By the end of the ’80s, many more Japanese noise acts were springing up across Japan, mostly from far-from-ideal home-recording environments. Ohno Masahiko’s Solmania, Yamazaki Maso’s Masonna, Kusafuka Kimihide’s K2, Tano Koji’s MSBR, Nakajima Akifumi’s Aube, Gomi Kohei’s Pain Jerk and Masaya Nakahara’s Violent Onsen Geisha worked with homemade instruments on homemade systems, copying their homemade noise onto cassettes. This period saw the most remarkable developments in noise. Each project traveled its own path, establishing methodologies and giving the Japanese noise scene new energy, purity, and variety. This was not entirely unrelated to what was happening in mainstream music.
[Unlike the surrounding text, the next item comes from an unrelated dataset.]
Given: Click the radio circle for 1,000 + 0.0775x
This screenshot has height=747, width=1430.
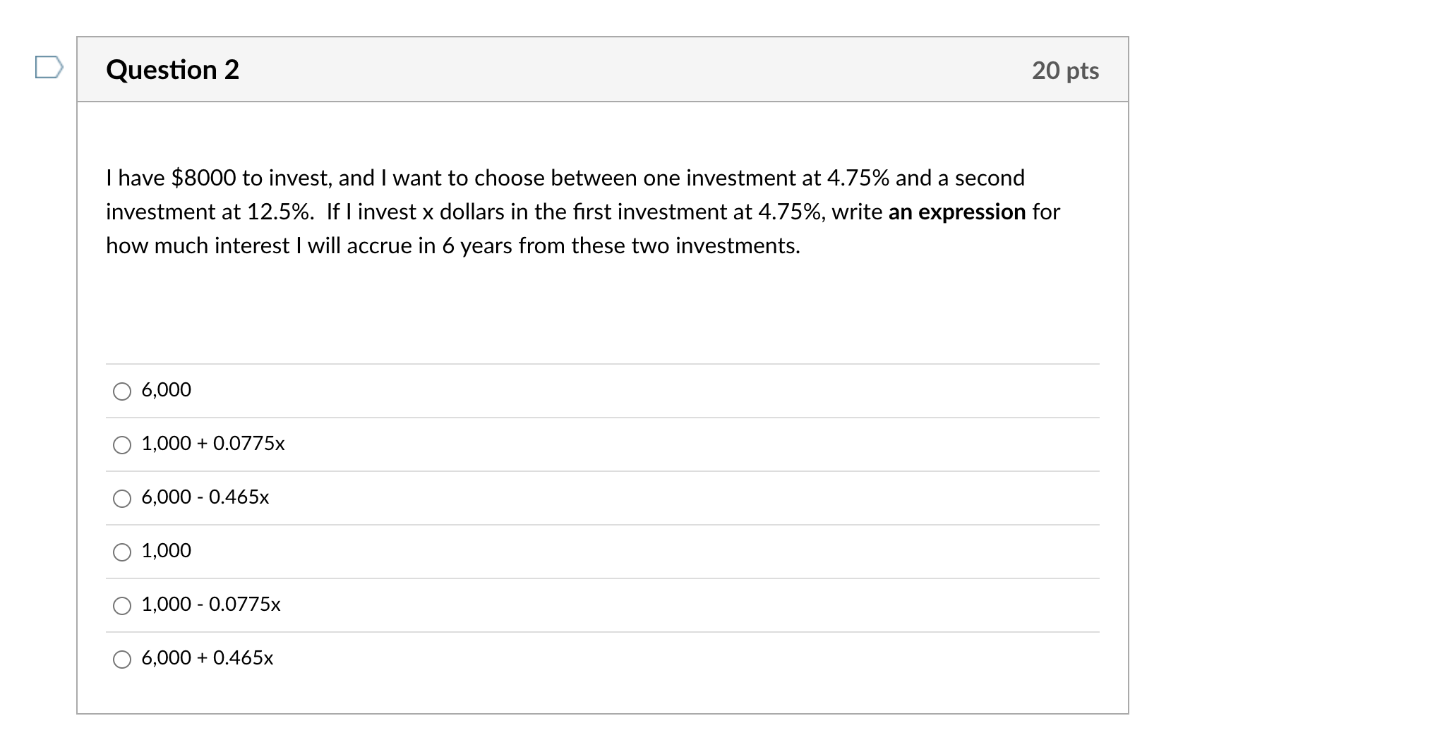Looking at the screenshot, I should (x=122, y=444).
In 1989, the economic bubble of the ’80s burst and the economy stalled. Even so, Japan’s music industry saw its highest sales in the ’90s. CDs flew off the shelves throughout the decade, and J-pop came into being. What were once called “popular songs” or “new music” got a fresh coat of paint and the information society hit a point of no return. As mainstream music became more entwined with indie and underground, a light was shined on Japanoise. Avant-garde composer John Zorn and noise rock band Sonic Youth, both part of the Downtown New York scene, acted as intermediaries, introducing Japanese trends to the world. Keiji Haino and Masaya Nakahara (Violent Onsen Geisha) performed with Sonic Youth and Osaka’s Masonna was an opening act for Beck. KK Null has catalyzed his hardcore reasoning into a band called Zeni Geva, which was more popular abroad than it was in Japan, and after Boredoms played with In Utero-era Nirvana, many bands declared they had been influenced by the scene.

Ground Zero - The Night Before The Death Of The Sampling Virus

By this point, Japanoise wasn’t purely about intensity for intensity’s sake. Otomo Yoshihide of experimental rock band Ground Zero mixed noise with art and media in works like We Insist? and The Night Before the Death of the Sampling Virus; he used samples and turntables to get his concepts across, more like a noisier Christian Marclay than hip hop. While Merzbow and Incapacitants rejected having any kind of narrative in their noise and emphasised the volume, Otomo’s approach was different – his noise had meaning. The influence of his jazz guitar background and John Cage’s silence was to become more apparent following the meltdown of his band Ground Zero in 1998. Meanwhile, the diverse and prolific Keiji Haino – known as the vocalist in late ’70s psych-rock band Lost Araaf – experimented with broad music styles from the ’90s onward, particularly with his band Fushitsusha. For him, noise is the original sound, something natural, something outside the Western musical system that can’t be denied.

Currently, the noise scenes in Tokyo and Osaka are at once very alike and highly different – the only constant to “Japanoise” is the wide variety it contains. If one group sits hugging their knees listening to a Merzbow concert, a mob in front of the Incapacitants raises their fists; one audience stands with perfect posture intently watching Keiji Haino strum his guitar, another crowd lounges while enjoying the drone and collage of Hair Stylistics (the name Masaya Nakahara has been using since the late ’90s). As for now, I cannot say if the future of Japanese noise is bright or dark. The land as a whole is now blanketed with noise.